= Collection entries =
----------------------------------------
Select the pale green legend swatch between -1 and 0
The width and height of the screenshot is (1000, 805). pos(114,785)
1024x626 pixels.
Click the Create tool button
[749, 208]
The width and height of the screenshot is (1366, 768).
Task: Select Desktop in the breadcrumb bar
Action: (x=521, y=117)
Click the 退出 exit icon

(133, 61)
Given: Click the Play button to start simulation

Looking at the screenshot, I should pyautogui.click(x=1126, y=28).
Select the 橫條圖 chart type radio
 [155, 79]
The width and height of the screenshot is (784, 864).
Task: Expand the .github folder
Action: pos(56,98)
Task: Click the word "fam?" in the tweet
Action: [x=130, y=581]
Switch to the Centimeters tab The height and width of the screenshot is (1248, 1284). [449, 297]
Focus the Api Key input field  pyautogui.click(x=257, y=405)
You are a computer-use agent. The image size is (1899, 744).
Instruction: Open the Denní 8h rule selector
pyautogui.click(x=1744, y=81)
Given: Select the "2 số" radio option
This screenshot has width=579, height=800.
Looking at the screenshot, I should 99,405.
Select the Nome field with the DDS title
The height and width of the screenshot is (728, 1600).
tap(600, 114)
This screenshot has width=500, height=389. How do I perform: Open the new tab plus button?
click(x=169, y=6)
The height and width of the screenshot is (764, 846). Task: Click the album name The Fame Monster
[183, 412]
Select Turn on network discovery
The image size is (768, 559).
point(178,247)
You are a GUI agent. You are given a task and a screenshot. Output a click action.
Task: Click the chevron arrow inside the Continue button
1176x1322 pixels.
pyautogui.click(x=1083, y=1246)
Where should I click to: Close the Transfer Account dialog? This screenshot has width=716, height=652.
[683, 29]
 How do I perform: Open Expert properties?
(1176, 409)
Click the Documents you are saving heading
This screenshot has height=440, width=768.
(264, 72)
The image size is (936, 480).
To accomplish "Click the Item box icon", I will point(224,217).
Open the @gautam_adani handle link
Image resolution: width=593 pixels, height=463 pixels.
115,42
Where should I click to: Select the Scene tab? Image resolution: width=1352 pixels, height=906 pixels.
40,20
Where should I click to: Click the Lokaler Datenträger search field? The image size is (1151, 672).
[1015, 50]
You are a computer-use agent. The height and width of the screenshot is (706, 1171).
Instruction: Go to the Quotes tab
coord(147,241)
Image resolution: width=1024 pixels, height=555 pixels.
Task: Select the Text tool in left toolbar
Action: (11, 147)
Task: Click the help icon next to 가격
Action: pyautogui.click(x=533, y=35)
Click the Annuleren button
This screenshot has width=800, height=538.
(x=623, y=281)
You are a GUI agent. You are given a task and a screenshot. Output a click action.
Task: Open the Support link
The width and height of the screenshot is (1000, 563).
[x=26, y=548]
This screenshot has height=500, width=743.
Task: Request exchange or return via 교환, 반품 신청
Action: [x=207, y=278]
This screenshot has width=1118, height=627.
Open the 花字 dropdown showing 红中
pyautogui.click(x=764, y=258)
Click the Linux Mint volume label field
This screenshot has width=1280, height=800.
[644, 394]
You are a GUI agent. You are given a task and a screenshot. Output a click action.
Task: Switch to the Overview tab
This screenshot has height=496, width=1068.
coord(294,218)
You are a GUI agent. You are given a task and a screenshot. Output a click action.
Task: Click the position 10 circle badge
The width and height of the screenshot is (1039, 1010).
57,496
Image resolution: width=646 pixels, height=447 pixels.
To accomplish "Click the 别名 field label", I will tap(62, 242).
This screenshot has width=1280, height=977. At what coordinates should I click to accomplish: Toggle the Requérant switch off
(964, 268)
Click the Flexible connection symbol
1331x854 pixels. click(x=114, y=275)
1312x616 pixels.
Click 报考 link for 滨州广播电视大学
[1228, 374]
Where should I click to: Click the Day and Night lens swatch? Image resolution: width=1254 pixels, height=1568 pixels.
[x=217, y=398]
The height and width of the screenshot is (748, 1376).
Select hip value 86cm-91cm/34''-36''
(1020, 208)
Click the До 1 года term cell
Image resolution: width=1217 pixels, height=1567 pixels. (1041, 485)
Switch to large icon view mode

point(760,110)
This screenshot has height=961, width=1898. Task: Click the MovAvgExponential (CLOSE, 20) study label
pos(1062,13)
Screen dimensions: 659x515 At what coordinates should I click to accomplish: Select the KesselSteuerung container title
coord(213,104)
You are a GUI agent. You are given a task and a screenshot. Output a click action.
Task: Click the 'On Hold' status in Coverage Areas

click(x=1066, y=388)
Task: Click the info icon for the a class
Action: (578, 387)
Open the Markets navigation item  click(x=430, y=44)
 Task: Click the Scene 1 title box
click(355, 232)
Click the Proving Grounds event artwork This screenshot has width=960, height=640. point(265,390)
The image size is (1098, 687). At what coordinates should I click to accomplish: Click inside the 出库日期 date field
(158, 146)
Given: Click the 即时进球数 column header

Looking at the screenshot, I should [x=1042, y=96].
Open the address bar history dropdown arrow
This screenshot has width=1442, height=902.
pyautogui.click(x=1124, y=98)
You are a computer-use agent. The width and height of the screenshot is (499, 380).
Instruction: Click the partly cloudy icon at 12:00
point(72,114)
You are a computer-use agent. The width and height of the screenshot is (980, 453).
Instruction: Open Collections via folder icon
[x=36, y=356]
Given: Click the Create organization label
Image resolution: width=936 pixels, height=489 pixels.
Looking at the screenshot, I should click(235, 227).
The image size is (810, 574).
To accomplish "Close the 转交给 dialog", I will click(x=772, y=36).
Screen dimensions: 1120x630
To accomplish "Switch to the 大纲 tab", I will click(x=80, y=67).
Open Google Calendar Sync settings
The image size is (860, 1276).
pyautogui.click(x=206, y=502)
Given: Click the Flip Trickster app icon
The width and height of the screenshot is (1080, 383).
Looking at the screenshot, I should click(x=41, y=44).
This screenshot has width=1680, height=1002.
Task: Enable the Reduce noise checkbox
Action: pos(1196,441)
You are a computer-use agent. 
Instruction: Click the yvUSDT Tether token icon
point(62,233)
----------------------------------------
= YOUR TASK =
Can you repeat, word for word, every line above from the one containing "Screen dimensions: 659x515" down to the one containing "Open the Markets", including both?

= OUTPUT =
Screen dimensions: 659x515 At what coordinates should I click to accomplish: Select the KesselSteuerung container title
coord(213,104)
You are a GUI agent. You are given a task and a screenshot. Output a click action.
Task: Click the 'On Hold' status in Coverage Areas

click(x=1066, y=388)
Task: Click the info icon for the a class
Action: (578, 387)
Open the Markets navigation item  click(x=430, y=44)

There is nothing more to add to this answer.